(Excerpt from a dataset)
[start]

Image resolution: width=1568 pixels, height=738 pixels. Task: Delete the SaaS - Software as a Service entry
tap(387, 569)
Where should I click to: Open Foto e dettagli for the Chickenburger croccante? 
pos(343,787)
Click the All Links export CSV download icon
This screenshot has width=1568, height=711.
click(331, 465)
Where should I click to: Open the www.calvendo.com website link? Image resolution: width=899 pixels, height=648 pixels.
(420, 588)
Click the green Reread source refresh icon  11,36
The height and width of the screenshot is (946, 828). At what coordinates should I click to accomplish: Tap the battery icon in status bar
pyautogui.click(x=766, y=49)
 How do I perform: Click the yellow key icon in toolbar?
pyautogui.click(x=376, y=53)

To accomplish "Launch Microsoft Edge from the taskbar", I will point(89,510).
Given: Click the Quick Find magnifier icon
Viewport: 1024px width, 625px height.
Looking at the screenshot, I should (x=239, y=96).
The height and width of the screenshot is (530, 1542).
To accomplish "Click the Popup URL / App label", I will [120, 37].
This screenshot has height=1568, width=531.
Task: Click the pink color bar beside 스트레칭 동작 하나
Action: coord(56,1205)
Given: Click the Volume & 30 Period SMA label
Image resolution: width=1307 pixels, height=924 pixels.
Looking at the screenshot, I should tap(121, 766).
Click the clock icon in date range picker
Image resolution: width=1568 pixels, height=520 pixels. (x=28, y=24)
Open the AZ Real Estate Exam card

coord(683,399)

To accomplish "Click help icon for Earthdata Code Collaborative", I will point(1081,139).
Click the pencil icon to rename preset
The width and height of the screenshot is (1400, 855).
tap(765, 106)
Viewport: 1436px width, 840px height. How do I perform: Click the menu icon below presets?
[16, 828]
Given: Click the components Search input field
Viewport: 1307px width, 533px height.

[end]

* WRITTEN EXERCISE *
Return the material above line for line, with no changes.

* OUTPUT OF THE EXERCISE *
Image resolution: width=1568 pixels, height=738 pixels. Task: Delete the SaaS - Software as a Service entry
tap(387, 569)
Where should I click to: Open Foto e dettagli for the Chickenburger croccante? 
pos(343,787)
Click the All Links export CSV download icon
This screenshot has width=1568, height=711.
click(331, 465)
Where should I click to: Open the www.calvendo.com website link? Image resolution: width=899 pixels, height=648 pixels.
(420, 588)
Click the green Reread source refresh icon  11,36
The height and width of the screenshot is (946, 828). At what coordinates should I click to accomplish: Tap the battery icon in status bar
pyautogui.click(x=766, y=49)
 How do I perform: Click the yellow key icon in toolbar?
pyautogui.click(x=376, y=53)

To accomplish "Launch Microsoft Edge from the taskbar", I will point(89,510).
Given: Click the Quick Find magnifier icon
Viewport: 1024px width, 625px height.
Looking at the screenshot, I should (x=239, y=96).
The height and width of the screenshot is (530, 1542).
To accomplish "Click the Popup URL / App label", I will [120, 37].
This screenshot has height=1568, width=531.
Task: Click the pink color bar beside 스트레칭 동작 하나
Action: coord(56,1205)
Given: Click the Volume & 30 Period SMA label
Image resolution: width=1307 pixels, height=924 pixels.
Looking at the screenshot, I should tap(121, 766).
Click the clock icon in date range picker
Image resolution: width=1568 pixels, height=520 pixels. (x=28, y=24)
Open the AZ Real Estate Exam card

coord(683,399)

To accomplish "Click help icon for Earthdata Code Collaborative", I will point(1081,139).
Click the pencil icon to rename preset
The width and height of the screenshot is (1400, 855).
tap(765, 106)
Viewport: 1436px width, 840px height. How do I perform: Click the menu icon below presets?
[16, 828]
Given: Click the components Search input field
Viewport: 1307px width, 533px height.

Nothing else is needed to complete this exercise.